• _WHAT IS REQUIRED_:
The answer should consist of every record, reproduced exactly.

• _GIVEN INFORMATION_:
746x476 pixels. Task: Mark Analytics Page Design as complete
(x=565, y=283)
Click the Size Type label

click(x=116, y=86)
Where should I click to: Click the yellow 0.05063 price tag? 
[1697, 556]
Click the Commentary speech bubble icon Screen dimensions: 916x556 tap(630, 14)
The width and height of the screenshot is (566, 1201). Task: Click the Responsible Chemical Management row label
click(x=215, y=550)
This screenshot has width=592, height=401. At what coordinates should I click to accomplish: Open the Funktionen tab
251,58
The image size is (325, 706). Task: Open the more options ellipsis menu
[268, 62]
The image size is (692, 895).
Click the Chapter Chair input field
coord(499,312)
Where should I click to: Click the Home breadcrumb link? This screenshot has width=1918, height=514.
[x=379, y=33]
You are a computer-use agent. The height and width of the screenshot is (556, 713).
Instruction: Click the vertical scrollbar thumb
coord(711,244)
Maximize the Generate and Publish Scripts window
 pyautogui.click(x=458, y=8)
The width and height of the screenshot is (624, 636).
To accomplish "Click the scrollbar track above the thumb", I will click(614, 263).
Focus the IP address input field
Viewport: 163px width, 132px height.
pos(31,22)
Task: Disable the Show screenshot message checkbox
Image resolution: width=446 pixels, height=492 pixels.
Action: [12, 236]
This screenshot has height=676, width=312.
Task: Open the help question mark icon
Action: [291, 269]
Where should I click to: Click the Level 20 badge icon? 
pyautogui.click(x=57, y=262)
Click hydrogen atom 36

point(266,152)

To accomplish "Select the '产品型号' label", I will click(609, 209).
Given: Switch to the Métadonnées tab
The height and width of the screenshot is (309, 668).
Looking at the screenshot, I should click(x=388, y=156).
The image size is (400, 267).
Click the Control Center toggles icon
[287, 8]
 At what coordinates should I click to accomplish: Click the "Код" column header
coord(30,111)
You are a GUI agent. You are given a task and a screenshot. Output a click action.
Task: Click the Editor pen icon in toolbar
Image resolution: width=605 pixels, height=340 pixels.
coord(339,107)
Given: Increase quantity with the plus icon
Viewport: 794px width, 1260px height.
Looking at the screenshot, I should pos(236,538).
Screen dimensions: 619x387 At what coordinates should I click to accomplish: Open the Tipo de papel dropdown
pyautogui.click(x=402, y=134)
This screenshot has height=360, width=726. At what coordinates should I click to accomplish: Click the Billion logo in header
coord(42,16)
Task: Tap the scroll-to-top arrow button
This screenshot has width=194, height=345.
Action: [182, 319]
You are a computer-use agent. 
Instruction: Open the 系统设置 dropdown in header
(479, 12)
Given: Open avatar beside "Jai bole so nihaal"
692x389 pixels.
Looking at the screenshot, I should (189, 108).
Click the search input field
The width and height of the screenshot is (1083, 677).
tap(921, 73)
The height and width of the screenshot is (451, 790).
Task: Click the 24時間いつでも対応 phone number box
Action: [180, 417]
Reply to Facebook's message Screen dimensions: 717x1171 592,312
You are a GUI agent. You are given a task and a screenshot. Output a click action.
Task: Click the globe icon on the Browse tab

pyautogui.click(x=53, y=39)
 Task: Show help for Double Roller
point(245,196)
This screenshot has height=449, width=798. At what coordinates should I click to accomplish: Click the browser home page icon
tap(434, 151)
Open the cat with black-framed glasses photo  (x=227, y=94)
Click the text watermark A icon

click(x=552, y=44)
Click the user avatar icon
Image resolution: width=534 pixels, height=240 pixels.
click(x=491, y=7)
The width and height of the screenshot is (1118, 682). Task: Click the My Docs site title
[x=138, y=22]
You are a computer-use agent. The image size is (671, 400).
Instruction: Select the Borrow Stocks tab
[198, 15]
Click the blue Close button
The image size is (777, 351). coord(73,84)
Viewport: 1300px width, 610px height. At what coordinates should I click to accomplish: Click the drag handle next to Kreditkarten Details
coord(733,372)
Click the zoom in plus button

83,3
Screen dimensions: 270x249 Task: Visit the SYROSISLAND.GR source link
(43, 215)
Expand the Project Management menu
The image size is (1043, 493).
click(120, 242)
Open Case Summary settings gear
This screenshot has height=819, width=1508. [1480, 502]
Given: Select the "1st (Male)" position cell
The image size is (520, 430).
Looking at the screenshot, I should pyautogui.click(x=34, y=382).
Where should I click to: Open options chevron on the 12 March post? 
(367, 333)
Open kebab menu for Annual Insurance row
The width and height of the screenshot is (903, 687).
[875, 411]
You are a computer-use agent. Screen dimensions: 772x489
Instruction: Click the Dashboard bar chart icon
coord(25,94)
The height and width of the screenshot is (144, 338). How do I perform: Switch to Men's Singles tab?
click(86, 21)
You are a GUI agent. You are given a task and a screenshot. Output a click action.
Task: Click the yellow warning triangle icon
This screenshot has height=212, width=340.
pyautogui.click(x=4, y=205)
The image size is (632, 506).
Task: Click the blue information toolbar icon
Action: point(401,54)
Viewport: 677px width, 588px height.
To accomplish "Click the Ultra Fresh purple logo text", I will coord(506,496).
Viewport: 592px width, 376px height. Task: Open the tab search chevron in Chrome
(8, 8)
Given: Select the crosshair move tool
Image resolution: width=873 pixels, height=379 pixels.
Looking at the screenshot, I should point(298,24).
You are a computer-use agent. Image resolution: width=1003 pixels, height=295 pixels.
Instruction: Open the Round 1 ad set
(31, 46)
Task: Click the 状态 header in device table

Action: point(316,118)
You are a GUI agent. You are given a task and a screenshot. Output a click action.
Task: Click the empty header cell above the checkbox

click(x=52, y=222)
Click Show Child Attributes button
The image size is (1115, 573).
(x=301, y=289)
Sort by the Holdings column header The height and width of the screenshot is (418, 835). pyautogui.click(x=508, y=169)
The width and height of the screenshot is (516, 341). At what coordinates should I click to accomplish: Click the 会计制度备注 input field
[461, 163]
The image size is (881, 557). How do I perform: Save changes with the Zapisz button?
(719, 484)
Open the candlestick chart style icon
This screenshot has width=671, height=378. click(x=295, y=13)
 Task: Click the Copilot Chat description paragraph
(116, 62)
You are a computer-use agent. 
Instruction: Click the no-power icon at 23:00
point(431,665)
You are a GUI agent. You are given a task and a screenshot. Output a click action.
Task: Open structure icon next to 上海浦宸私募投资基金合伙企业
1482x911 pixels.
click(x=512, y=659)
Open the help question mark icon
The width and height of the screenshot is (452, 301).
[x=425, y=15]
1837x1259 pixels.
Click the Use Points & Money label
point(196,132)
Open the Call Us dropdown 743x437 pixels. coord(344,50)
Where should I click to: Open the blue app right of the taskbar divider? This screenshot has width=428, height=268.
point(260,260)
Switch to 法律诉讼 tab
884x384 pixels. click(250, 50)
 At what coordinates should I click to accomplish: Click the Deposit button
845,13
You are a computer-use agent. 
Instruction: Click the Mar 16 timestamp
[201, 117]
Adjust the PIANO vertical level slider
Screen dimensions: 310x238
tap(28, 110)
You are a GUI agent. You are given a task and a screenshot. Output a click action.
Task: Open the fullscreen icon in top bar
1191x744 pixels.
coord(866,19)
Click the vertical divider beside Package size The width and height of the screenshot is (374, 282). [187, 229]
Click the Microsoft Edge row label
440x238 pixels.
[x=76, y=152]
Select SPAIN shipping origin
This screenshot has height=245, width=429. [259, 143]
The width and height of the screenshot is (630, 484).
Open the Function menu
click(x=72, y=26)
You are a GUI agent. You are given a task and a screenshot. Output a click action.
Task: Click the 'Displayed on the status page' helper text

• _RESULT_:
746x476 pixels. Task: Mark Analytics Page Design as complete
(x=565, y=283)
Click the Size Type label

click(x=116, y=86)
Where should I click to: Click the yellow 0.05063 price tag? 
[1697, 556]
Click the Commentary speech bubble icon Screen dimensions: 916x556 tap(630, 14)
The width and height of the screenshot is (566, 1201). Task: Click the Responsible Chemical Management row label
click(x=215, y=550)
This screenshot has width=592, height=401. At what coordinates should I click to accomplish: Open the Funktionen tab
251,58
The image size is (325, 706). Task: Open the more options ellipsis menu
[268, 62]
The image size is (692, 895).
Click the Chapter Chair input field
coord(499,312)
Where should I click to: Click the Home breadcrumb link? This screenshot has width=1918, height=514.
[x=379, y=33]
You are a computer-use agent. The height and width of the screenshot is (556, 713).
Instruction: Click the vertical scrollbar thumb
coord(711,244)
Maximize the Generate and Publish Scripts window
 pyautogui.click(x=458, y=8)
The width and height of the screenshot is (624, 636).
To accomplish "Click the scrollbar track above the thumb", I will click(614, 263).
Focus the IP address input field
Viewport: 163px width, 132px height.
pos(31,22)
Task: Disable the Show screenshot message checkbox
Image resolution: width=446 pixels, height=492 pixels.
Action: [12, 236]
This screenshot has height=676, width=312.
Task: Open the help question mark icon
Action: [291, 269]
Where should I click to: Click the Level 20 badge icon? 
pyautogui.click(x=57, y=262)
Click hydrogen atom 36

point(266,152)

To accomplish "Select the '产品型号' label", I will click(609, 209).
Given: Switch to the Métadonnées tab
The height and width of the screenshot is (309, 668).
Looking at the screenshot, I should click(x=388, y=156).
The image size is (400, 267).
Click the Control Center toggles icon
[287, 8]
 At what coordinates should I click to accomplish: Click the "Код" column header
coord(30,111)
You are a GUI agent. You are given a task and a screenshot. Output a click action.
Task: Click the Editor pen icon in toolbar
Image resolution: width=605 pixels, height=340 pixels.
coord(339,107)
Given: Increase quantity with the plus icon
Viewport: 794px width, 1260px height.
Looking at the screenshot, I should pos(236,538).
Screen dimensions: 619x387 At what coordinates should I click to accomplish: Open the Tipo de papel dropdown
pyautogui.click(x=402, y=134)
This screenshot has height=360, width=726. At what coordinates should I click to accomplish: Click the Billion logo in header
coord(42,16)
Task: Tap the scroll-to-top arrow button
This screenshot has width=194, height=345.
Action: [182, 319]
You are a computer-use agent. 
Instruction: Open the 系统设置 dropdown in header
(479, 12)
Given: Open avatar beside "Jai bole so nihaal"
692x389 pixels.
Looking at the screenshot, I should (189, 108).
Click the search input field
The width and height of the screenshot is (1083, 677).
tap(921, 73)
The height and width of the screenshot is (451, 790).
Task: Click the 24時間いつでも対応 phone number box
Action: [180, 417]
Reply to Facebook's message Screen dimensions: 717x1171 592,312
You are a GUI agent. You are given a task and a screenshot. Output a click action.
Task: Click the globe icon on the Browse tab

pyautogui.click(x=53, y=39)
 Task: Show help for Double Roller
point(245,196)
This screenshot has height=449, width=798. At what coordinates should I click to accomplish: Click the browser home page icon
tap(434, 151)
Open the cat with black-framed glasses photo  (x=227, y=94)
Click the text watermark A icon

click(x=552, y=44)
Click the user avatar icon
Image resolution: width=534 pixels, height=240 pixels.
click(x=491, y=7)
The width and height of the screenshot is (1118, 682). Task: Click the My Docs site title
[x=138, y=22]
You are a computer-use agent. The image size is (671, 400).
Instruction: Select the Borrow Stocks tab
[198, 15]
Click the blue Close button
The image size is (777, 351). coord(73,84)
Viewport: 1300px width, 610px height. At what coordinates should I click to accomplish: Click the drag handle next to Kreditkarten Details
coord(733,372)
Click the zoom in plus button

83,3
Screen dimensions: 270x249 Task: Visit the SYROSISLAND.GR source link
(43, 215)
Expand the Project Management menu
The image size is (1043, 493).
click(120, 242)
Open Case Summary settings gear
This screenshot has height=819, width=1508. [1480, 502]
Given: Select the "1st (Male)" position cell
The image size is (520, 430).
Looking at the screenshot, I should pyautogui.click(x=34, y=382).
Where should I click to: Open options chevron on the 12 March post? 
(367, 333)
Open kebab menu for Annual Insurance row
The width and height of the screenshot is (903, 687).
[875, 411]
You are a computer-use agent. Screen dimensions: 772x489
Instruction: Click the Dashboard bar chart icon
coord(25,94)
The height and width of the screenshot is (144, 338). How do I perform: Switch to Men's Singles tab?
click(86, 21)
You are a GUI agent. You are given a task and a screenshot. Output a click action.
Task: Click the yellow warning triangle icon
This screenshot has height=212, width=340.
pyautogui.click(x=4, y=205)
The image size is (632, 506).
Task: Click the blue information toolbar icon
Action: point(401,54)
Viewport: 677px width, 588px height.
To accomplish "Click the Ultra Fresh purple logo text", I will coord(506,496).
Viewport: 592px width, 376px height. Task: Open the tab search chevron in Chrome
(8, 8)
Given: Select the crosshair move tool
Image resolution: width=873 pixels, height=379 pixels.
Looking at the screenshot, I should point(298,24).
You are a computer-use agent. Image resolution: width=1003 pixels, height=295 pixels.
Instruction: Open the Round 1 ad set
(31, 46)
Task: Click the 状态 header in device table

Action: point(316,118)
You are a GUI agent. You are given a task and a screenshot. Output a click action.
Task: Click the empty header cell above the checkbox

click(x=52, y=222)
Click Show Child Attributes button
The image size is (1115, 573).
(x=301, y=289)
Sort by the Holdings column header The height and width of the screenshot is (418, 835). pyautogui.click(x=508, y=169)
The width and height of the screenshot is (516, 341). At what coordinates should I click to accomplish: Click the 会计制度备注 input field
[461, 163]
The image size is (881, 557). How do I perform: Save changes with the Zapisz button?
(719, 484)
Open the candlestick chart style icon
This screenshot has width=671, height=378. click(x=295, y=13)
 Task: Click the Copilot Chat description paragraph
(116, 62)
You are a computer-use agent. 
Instruction: Click the no-power icon at 23:00
point(431,665)
You are a GUI agent. You are given a task and a screenshot. Output a click action.
Task: Open structure icon next to 上海浦宸私募投资基金合伙企业
1482x911 pixels.
click(x=512, y=659)
Open the help question mark icon
The width and height of the screenshot is (452, 301).
[x=425, y=15]
1837x1259 pixels.
Click the Use Points & Money label
point(196,132)
Open the Call Us dropdown 743x437 pixels. coord(344,50)
Where should I click to: Open the blue app right of the taskbar divider? This screenshot has width=428, height=268.
point(260,260)
Switch to 法律诉讼 tab
884x384 pixels. click(250, 50)
 At what coordinates should I click to accomplish: Click the Deposit button
845,13
You are a computer-use agent. 
Instruction: Click the Mar 16 timestamp
[201, 117]
Adjust the PIANO vertical level slider
Screen dimensions: 310x238
tap(28, 110)
You are a GUI agent. You are given a task and a screenshot. Output a click action.
Task: Open the fullscreen icon in top bar
1191x744 pixels.
coord(866,19)
Click the vertical divider beside Package size The width and height of the screenshot is (374, 282). [187, 229]
Click the Microsoft Edge row label
440x238 pixels.
[x=76, y=152]
Select SPAIN shipping origin
This screenshot has height=245, width=429. [259, 143]
The width and height of the screenshot is (630, 484).
Open the Function menu
click(x=72, y=26)
You are a GUI agent. You are given a task and a screenshot. Output a click action.
Task: Click the 'Displayed on the status page' helper text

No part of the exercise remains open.